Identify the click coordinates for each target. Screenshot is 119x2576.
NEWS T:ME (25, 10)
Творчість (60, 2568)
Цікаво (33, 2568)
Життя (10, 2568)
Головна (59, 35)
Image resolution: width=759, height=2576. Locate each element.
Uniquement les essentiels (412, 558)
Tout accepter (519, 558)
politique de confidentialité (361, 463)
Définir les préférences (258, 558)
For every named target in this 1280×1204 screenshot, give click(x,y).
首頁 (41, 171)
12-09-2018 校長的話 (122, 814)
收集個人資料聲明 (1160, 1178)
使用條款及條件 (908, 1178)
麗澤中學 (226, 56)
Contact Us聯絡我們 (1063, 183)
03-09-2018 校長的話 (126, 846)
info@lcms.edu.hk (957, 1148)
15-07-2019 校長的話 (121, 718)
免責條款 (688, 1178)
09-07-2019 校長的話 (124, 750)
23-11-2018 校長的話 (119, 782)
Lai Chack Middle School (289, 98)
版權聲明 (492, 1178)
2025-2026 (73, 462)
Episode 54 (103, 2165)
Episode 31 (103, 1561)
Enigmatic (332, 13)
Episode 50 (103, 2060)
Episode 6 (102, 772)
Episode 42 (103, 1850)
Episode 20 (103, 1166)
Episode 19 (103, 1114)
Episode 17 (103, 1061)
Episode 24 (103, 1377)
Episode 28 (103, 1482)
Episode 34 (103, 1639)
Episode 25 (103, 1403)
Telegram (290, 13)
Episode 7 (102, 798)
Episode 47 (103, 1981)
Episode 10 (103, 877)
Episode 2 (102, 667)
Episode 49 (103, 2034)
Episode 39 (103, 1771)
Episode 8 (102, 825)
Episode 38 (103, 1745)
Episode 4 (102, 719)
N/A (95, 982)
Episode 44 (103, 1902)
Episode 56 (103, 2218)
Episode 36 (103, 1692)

+-------+

**YOUR TASK**
Extract every line from the one containing "Telegram (290, 13)" through the last line of the data, inclusive, exactly as written.

**EXERCISE OUTPUT**
Telegram (290, 13)
Episode 7 (102, 798)
Episode 47 (103, 1981)
Episode 10 (103, 877)
Episode 2 (102, 667)
Episode 49 (103, 2034)
Episode 39 (103, 1771)
Episode 8 (102, 825)
Episode 38 (103, 1745)
Episode 4 (102, 719)
N/A (95, 982)
Episode 44 (103, 1902)
Episode 56 (103, 2218)
Episode 36 (103, 1692)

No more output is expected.